= WHAT THIS TASK INVOLVES =
Each line in the listing below that contains "with" should be returned.
********************
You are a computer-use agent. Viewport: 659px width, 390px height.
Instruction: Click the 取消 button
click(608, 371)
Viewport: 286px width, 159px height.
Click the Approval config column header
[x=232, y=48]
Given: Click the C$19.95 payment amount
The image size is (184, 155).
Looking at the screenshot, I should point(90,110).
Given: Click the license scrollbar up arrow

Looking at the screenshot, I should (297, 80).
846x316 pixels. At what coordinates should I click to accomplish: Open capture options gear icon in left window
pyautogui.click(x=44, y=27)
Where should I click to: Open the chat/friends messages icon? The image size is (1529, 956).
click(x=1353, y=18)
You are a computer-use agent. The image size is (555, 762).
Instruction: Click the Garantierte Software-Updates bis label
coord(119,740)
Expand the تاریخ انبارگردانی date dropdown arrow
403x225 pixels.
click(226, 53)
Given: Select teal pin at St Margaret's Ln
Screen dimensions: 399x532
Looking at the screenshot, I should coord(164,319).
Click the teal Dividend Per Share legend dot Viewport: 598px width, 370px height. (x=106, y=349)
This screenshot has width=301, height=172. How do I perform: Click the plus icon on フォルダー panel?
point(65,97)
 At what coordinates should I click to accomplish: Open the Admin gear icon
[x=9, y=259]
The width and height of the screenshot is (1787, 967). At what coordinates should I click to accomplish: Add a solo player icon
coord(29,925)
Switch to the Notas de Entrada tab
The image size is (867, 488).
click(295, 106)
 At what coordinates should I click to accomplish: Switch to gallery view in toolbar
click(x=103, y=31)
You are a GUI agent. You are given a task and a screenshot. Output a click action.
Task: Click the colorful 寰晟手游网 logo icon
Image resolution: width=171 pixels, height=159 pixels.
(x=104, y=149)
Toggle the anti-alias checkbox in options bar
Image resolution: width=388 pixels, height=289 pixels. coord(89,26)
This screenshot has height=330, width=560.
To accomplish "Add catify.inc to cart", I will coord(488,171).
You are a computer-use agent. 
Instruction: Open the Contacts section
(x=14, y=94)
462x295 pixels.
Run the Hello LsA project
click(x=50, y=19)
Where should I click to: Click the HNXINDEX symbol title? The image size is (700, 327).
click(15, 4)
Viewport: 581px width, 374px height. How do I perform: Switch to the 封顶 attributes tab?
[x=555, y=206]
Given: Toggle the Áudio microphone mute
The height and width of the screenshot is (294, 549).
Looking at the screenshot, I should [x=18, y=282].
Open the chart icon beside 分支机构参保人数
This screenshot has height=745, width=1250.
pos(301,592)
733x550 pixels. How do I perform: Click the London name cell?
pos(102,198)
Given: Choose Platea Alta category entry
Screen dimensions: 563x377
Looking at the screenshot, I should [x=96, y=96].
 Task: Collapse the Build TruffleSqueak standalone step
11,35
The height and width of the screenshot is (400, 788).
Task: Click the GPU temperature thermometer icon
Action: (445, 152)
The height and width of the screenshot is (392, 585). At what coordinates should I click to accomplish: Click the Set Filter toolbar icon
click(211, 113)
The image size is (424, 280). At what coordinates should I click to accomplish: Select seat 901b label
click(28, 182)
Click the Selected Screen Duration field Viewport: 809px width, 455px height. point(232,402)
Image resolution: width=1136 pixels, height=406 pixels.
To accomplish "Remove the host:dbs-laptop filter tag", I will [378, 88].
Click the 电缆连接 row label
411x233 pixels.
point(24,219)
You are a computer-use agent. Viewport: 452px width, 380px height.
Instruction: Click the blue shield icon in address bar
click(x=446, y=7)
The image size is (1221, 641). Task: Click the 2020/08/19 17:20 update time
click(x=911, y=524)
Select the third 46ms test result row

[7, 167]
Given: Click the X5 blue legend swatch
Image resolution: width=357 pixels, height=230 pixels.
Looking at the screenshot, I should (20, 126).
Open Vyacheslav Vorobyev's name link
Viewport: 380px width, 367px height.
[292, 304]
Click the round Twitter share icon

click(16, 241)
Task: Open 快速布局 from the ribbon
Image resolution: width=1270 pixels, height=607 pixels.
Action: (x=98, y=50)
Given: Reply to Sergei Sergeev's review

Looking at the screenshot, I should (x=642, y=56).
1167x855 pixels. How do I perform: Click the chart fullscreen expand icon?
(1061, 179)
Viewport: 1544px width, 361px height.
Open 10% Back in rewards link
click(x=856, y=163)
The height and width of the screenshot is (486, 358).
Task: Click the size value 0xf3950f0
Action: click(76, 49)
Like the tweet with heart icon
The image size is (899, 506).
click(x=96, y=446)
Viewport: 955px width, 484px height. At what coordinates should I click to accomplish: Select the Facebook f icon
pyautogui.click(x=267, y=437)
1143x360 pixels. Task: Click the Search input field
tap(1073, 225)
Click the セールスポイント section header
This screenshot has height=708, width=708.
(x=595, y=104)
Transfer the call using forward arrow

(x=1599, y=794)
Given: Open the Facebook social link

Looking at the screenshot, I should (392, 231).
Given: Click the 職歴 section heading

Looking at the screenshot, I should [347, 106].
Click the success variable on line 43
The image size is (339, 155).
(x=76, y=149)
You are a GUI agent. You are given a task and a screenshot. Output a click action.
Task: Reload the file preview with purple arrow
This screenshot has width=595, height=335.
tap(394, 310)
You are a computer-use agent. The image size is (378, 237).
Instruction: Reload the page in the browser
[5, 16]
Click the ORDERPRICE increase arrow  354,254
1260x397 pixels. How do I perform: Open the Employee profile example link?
********************
= TASK OUTPUT =
Like the tweet with heart icon
Task: Reload the file preview with purple arrow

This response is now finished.